* _About this exercise_:
For each entry in the listing, produce an exact copy.

* _Supplied material_:

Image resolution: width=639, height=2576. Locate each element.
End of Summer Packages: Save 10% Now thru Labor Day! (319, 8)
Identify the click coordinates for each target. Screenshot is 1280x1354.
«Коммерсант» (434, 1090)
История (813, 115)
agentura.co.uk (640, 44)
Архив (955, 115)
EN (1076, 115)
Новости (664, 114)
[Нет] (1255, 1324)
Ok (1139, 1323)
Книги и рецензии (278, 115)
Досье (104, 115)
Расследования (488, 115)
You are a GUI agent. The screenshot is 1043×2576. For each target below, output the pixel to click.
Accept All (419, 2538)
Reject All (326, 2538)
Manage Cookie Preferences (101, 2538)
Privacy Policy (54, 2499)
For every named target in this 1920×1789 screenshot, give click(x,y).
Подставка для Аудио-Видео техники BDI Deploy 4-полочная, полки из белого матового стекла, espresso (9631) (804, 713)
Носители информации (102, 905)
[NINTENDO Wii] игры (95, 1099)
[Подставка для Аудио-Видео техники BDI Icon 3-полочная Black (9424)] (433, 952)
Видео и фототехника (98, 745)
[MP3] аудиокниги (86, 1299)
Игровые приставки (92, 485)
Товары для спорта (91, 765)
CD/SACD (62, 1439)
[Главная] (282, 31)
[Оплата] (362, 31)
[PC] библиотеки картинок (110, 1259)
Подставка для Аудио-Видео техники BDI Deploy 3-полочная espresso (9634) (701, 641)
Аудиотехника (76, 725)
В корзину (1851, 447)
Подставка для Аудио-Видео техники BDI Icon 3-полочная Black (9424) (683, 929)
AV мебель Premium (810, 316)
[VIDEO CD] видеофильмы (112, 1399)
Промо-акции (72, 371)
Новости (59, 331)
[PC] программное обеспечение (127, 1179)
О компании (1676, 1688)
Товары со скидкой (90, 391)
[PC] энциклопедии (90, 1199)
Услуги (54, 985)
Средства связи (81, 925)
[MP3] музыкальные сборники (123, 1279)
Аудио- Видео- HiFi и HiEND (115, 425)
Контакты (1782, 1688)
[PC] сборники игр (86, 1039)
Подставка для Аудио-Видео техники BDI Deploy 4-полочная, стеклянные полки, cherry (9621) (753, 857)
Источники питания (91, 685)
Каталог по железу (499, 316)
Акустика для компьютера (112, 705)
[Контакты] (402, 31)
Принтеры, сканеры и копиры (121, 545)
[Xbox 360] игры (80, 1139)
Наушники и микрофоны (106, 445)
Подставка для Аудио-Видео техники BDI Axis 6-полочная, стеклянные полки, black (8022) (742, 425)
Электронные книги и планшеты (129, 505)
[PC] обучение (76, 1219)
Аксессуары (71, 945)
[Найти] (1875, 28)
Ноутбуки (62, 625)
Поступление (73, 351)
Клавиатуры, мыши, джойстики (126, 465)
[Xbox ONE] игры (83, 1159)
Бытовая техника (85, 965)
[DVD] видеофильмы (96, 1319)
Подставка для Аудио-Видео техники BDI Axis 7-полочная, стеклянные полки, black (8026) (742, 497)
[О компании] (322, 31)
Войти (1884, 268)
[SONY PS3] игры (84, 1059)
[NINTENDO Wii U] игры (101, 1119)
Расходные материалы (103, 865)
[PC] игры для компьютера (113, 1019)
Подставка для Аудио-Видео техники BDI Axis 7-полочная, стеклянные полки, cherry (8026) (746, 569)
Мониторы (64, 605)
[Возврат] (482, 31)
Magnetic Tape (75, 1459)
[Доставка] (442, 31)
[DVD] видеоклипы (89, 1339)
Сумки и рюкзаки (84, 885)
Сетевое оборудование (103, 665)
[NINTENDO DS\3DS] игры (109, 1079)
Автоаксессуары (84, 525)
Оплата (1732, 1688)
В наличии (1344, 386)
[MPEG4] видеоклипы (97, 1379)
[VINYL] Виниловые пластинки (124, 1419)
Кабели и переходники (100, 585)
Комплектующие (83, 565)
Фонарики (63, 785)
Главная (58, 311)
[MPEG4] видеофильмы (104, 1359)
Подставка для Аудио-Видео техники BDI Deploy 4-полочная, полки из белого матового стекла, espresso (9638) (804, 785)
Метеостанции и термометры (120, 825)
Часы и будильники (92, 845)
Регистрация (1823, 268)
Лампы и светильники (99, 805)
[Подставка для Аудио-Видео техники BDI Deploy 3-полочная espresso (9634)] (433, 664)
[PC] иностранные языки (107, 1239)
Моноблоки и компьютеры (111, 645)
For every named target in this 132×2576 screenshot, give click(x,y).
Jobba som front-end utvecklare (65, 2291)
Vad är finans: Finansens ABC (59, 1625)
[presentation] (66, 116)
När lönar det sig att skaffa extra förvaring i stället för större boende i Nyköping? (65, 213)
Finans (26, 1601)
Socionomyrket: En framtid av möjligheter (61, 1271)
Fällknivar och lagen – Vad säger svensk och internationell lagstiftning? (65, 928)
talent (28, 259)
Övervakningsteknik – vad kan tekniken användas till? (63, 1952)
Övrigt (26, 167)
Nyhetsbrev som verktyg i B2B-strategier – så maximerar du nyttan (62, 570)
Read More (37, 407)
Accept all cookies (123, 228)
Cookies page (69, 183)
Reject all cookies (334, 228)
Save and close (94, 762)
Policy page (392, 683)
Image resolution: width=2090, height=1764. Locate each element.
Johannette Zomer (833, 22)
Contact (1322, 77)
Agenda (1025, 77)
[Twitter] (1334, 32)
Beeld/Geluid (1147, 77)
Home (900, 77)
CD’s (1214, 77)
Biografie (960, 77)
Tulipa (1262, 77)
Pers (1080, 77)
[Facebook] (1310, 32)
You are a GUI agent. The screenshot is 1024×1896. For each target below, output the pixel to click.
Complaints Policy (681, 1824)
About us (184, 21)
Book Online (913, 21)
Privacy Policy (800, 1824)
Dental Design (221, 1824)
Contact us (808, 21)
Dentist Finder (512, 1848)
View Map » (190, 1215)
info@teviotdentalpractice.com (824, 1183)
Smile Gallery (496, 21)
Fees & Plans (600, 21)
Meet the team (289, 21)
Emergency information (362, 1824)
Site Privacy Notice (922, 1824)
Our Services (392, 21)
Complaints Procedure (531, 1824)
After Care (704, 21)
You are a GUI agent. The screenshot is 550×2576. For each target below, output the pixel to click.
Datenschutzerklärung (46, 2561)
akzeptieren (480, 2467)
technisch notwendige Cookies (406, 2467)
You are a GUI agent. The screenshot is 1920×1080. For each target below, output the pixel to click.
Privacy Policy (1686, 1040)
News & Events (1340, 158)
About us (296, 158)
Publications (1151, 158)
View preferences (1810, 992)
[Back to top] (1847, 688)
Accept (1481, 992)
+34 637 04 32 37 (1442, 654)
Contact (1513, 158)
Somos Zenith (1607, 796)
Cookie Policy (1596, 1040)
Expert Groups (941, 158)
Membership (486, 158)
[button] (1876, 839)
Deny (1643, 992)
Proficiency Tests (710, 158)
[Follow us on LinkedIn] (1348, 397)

* _Solution for this task_:
Image resolution: width=639, height=2576. Locate each element.
End of Summer Packages: Save 10% Now thru Labor Day! (319, 8)
Identify the click coordinates for each target. Screenshot is 1280x1354.
«Коммерсант» (434, 1090)
История (813, 115)
agentura.co.uk (640, 44)
Архив (955, 115)
EN (1076, 115)
Новости (664, 114)
[Нет] (1255, 1324)
Ok (1139, 1323)
Книги и рецензии (278, 115)
Досье (104, 115)
Расследования (488, 115)
You are a GUI agent. The screenshot is 1043×2576. For each target below, output the pixel to click.
Accept All (419, 2538)
Reject All (326, 2538)
Manage Cookie Preferences (101, 2538)
Privacy Policy (54, 2499)
For every named target in this 1920×1789 screenshot, give click(x,y).
Подставка для Аудио-Видео техники BDI Deploy 4-полочная, полки из белого матового стекла, espresso (9631) (804, 713)
Носители информации (102, 905)
[NINTENDO Wii] игры (95, 1099)
[Подставка для Аудио-Видео техники BDI Icon 3-полочная Black (9424)] (433, 952)
Видео и фототехника (98, 745)
[MP3] аудиокниги (86, 1299)
Игровые приставки (92, 485)
Товары для спорта (91, 765)
CD/SACD (62, 1439)
[Главная] (282, 31)
[Оплата] (362, 31)
[PC] библиотеки картинок (110, 1259)
Подставка для Аудио-Видео техники BDI Deploy 3-полочная espresso (9634) (701, 641)
Аудиотехника (76, 725)
В корзину (1851, 447)
Подставка для Аудио-Видео техники BDI Icon 3-полочная Black (9424) (683, 929)
AV мебель Premium (810, 316)
[VIDEO CD] видеофильмы (112, 1399)
Промо-акции (72, 371)
Новости (59, 331)
[PC] программное обеспечение (127, 1179)
О компании (1676, 1688)
Товары со скидкой (90, 391)
[PC] энциклопедии (90, 1199)
Услуги (54, 985)
Средства связи (81, 925)
[MP3] музыкальные сборники (123, 1279)
Аудио- Видео- HiFi и HiEND (115, 425)
Контакты (1782, 1688)
[PC] сборники игр (86, 1039)
Подставка для Аудио-Видео техники BDI Deploy 4-полочная, стеклянные полки, cherry (9621) (753, 857)
Источники питания (91, 685)
Каталог по железу (499, 316)
Акустика для компьютера (112, 705)
[Контакты] (402, 31)
Принтеры, сканеры и копиры (121, 545)
[Xbox 360] игры (80, 1139)
Наушники и микрофоны (106, 445)
Подставка для Аудио-Видео техники BDI Axis 6-полочная, стеклянные полки, black (8022) (742, 425)
Электронные книги и планшеты (129, 505)
[PC] обучение (76, 1219)
Аксессуары (71, 945)
[Найти] (1875, 28)
Ноутбуки (62, 625)
Поступление (73, 351)
Клавиатуры, мыши, джойстики (126, 465)
[Xbox ONE] игры (83, 1159)
Бытовая техника (85, 965)
[DVD] видеофильмы (96, 1319)
Подставка для Аудио-Видео техники BDI Axis 7-полочная, стеклянные полки, black (8026) (742, 497)
[О компании] (322, 31)
Войти (1884, 268)
[SONY PS3] игры (84, 1059)
[NINTENDO Wii U] игры (101, 1119)
Расходные материалы (103, 865)
[PC] игры для компьютера (113, 1019)
Подставка для Аудио-Видео техники BDI Axis 7-полочная, стеклянные полки, cherry (8026) (746, 569)
Мониторы (64, 605)
[Возврат] (482, 31)
Magnetic Tape (75, 1459)
[Доставка] (442, 31)
[DVD] видеоклипы (89, 1339)
Сумки и рюкзаки (84, 885)
Сетевое оборудование (103, 665)
[NINTENDO DS\3DS] игры (109, 1079)
Автоаксессуары (84, 525)
Оплата (1732, 1688)
В наличии (1344, 386)
[MPEG4] видеоклипы (97, 1379)
[VINYL] Виниловые пластинки (124, 1419)
Кабели и переходники (100, 585)
Комплектующие (83, 565)
Фонарики (63, 785)
Главная (58, 311)
[MPEG4] видеофильмы (104, 1359)
Подставка для Аудио-Видео техники BDI Deploy 4-полочная, полки из белого матового стекла, espresso (9638) (804, 785)
Метеостанции и термометры (120, 825)
Часы и будильники (92, 845)
Регистрация (1823, 268)
Лампы и светильники (99, 805)
[Подставка для Аудио-Видео техники BDI Deploy 3-полочная espresso (9634)] (433, 664)
[PC] иностранные языки (107, 1239)
Моноблоки и компьютеры (111, 645)
For every named target in this 132×2576 screenshot, give click(x,y).
Jobba som front-end utvecklare (65, 2291)
Vad är finans: Finansens ABC (59, 1625)
[presentation] (66, 116)
När lönar det sig att skaffa extra förvaring i stället för större boende i Nyköping? (65, 213)
Finans (26, 1601)
Socionomyrket: En framtid av möjligheter (61, 1271)
Fällknivar och lagen – Vad säger svensk och internationell lagstiftning? (65, 928)
talent (28, 259)
Övervakningsteknik – vad kan tekniken användas till? (63, 1952)
Övrigt (26, 167)
Nyhetsbrev som verktyg i B2B-strategier – så maximerar du nyttan (62, 570)
Read More (37, 407)
Accept all cookies (123, 228)
Cookies page (69, 183)
Reject all cookies (334, 228)
Save and close (94, 762)
Policy page (392, 683)
Image resolution: width=2090, height=1764. Locate each element.
Johannette Zomer (833, 22)
Contact (1322, 77)
Agenda (1025, 77)
[Twitter] (1334, 32)
Beeld/Geluid (1147, 77)
Home (900, 77)
CD’s (1214, 77)
Biografie (960, 77)
Tulipa (1262, 77)
Pers (1080, 77)
[Facebook] (1310, 32)
You are a GUI agent. The screenshot is 1024×1896. For each target below, output the pixel to click.
Complaints Policy (681, 1824)
About us (184, 21)
Book Online (913, 21)
Privacy Policy (800, 1824)
Dental Design (221, 1824)
Contact us (808, 21)
Dentist Finder (512, 1848)
View Map » (190, 1215)
info@teviotdentalpractice.com (824, 1183)
Smile Gallery (496, 21)
Fees & Plans (600, 21)
Meet the team (289, 21)
Emergency information (362, 1824)
Site Privacy Notice (922, 1824)
Our Services (392, 21)
Complaints Procedure (531, 1824)
After Care (704, 21)
You are a GUI agent. The screenshot is 550×2576. For each target below, output the pixel to click.
Datenschutzerklärung (46, 2561)
akzeptieren (480, 2467)
technisch notwendige Cookies (406, 2467)
You are a GUI agent. The screenshot is 1920×1080. For each target below, output the pixel to click.
Privacy Policy (1686, 1040)
News & Events (1340, 158)
About us (296, 158)
Publications (1151, 158)
View preferences (1810, 992)
[Back to top] (1847, 688)
Accept (1481, 992)
+34 637 04 32 37 (1442, 654)
Contact (1513, 158)
Somos Zenith (1607, 796)
Cookie Policy (1596, 1040)
Expert Groups (941, 158)
Membership (486, 158)
[button] (1876, 839)
Deny (1643, 992)
Proficiency Tests (710, 158)
[Follow us on LinkedIn] (1348, 397)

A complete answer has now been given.